## Provided text
++++++++++++++++++++
City of Orangeburg v. Buford

Decision Date08 June 1955
Docket NumberNo. 17015,17015
Citation87 S.E.2d 822,227 S.C. 280
PartiesCITY OF ORANGEBURG, Respondent, v. Alma K. BUFORD, Belk-Hudson, Inc., et al., Appellants.
CourtSouth Carolina Supreme Court

R. A. Bowman, Orangeburg, for appellants.

Rosen, Horger & Sims, Orangeburg, for respondent.

OXNER, Justice.

This proceeding was instituted on June 25, 1949, by the City of Orangeburg to condemn, for the purpose of establishing a public alley, a strip of land approximately 14 by 47 feet belonging to Mrs. Alma K. Buford. The landowner contended that there was no necessity for the taking and further asserted that the value fixed in the City's declaration was wholly inadequate. A hearing was had before Judge Brailsford who, in an order filed on August 12, 1952, held that a reasonable necessity existed for condemning the property; required the City to deposit an additional sum to secure the payment of any amount ultimately determined as proper compensation; vested title to the property in the City; and directed that the case be entered on the calendar for trial before a jury for the purpose of determining the amount of compensation and to whom same should be paid.

The case was tried before Judge Baker at the October, 1953, term of the Court of Common Pleas. The jury awarded compensation in the sum of $1000. From the judgment entered thereon, Mrs. Buford has appealed.

It is first contended that the Court erred in refusing to permit counsel for the landowner to read her answer to the jury. Prior to the introduction of the testimony the trial Judge fully and clearly explained to the jury the issues to be tried and the general rule to be applied in fixing compensation. The reading of the pleadings could have served no useful purpose. The answer contained one defense which had been previously disposed of in the order of Judge Brailsford. The remaining portion related to evidentiary matters which were later fully developed in the testimony. This exception is overruled.
++++++++++++++++++++
## Provided data
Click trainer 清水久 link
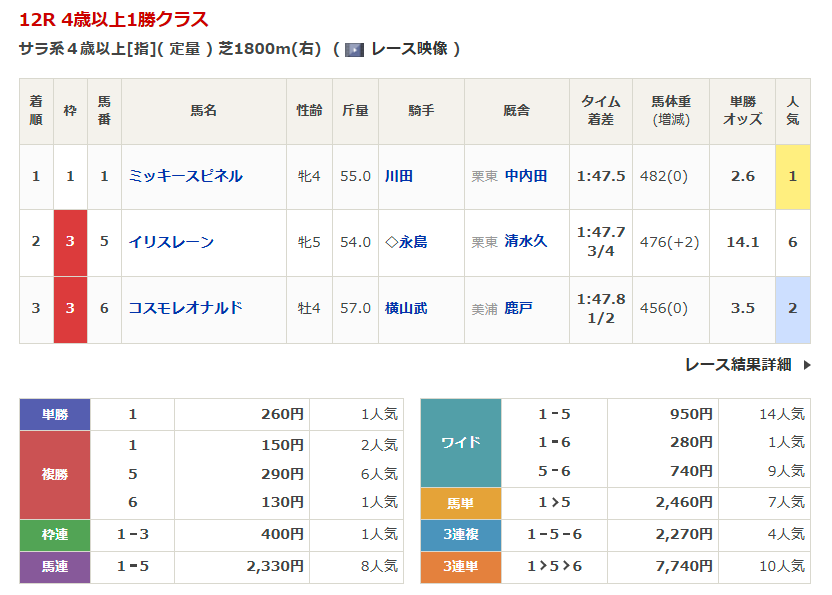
++++++++++++++++++++
## Task to carry out
Return the court opinion in City of Orangeburg v. Buford from the top of the page word for word, in full.

## Task answer
City of Orangeburg v. Buford

Decision Date08 June 1955
Docket NumberNo. 17015,17015
Citation87 S.E.2d 822,227 S.C. 280
PartiesCITY OF ORANGEBURG, Respondent, v. Alma K. BUFORD, Belk-Hudson, Inc., et al., Appellants.
CourtSouth Carolina Supreme Court

R. A. Bowman, Orangeburg, for appellants.

Rosen, Horger & Sims, Orangeburg, for respondent.

OXNER, Justice.

This proceeding was instituted on June 25, 1949, by the City of Orangeburg to condemn, for the purpose of establishing a public alley, a strip of land approximately 14 by 47 feet belonging to Mrs. Alma K. Buford. The landowner contended that there was no necessity for the taking and further asserted that the value fixed in the City's declaration was wholly inadequate. A hearing was had before Judge Brailsford who, in an order filed on August 12, 1952, held that a reasonable necessity existed for condemning the property; required the City to deposit an additional sum to secure the payment of any amount ultimately determined as proper compensation; vested title to the property in the City; and directed that the case be entered on the calendar for trial before a jury for the purpose of determining the amount of compensation and to whom same should be paid.

The case was tried before Judge Baker at the October, 1953, term of the Court of Common Pleas. The jury awarded compensation in the sum of $1000. From the judgment entered thereon, Mrs. Buford has appealed.

It is first contended that the Court erred in refusing to permit counsel for the landowner to read her answer to the jury. Prior to the introduction of the testimony the trial Judge fully and clearly explained to the jury the issues to be tried and the general rule to be applied in fixing compensation. The reading of the pleadings could have served no useful purpose. The answer contained one defense which had been previously disposed of in the order of Judge Brailsford. The remaining portion related to evidentiary matters which were later fully developed in the testimony. This exception is overruled.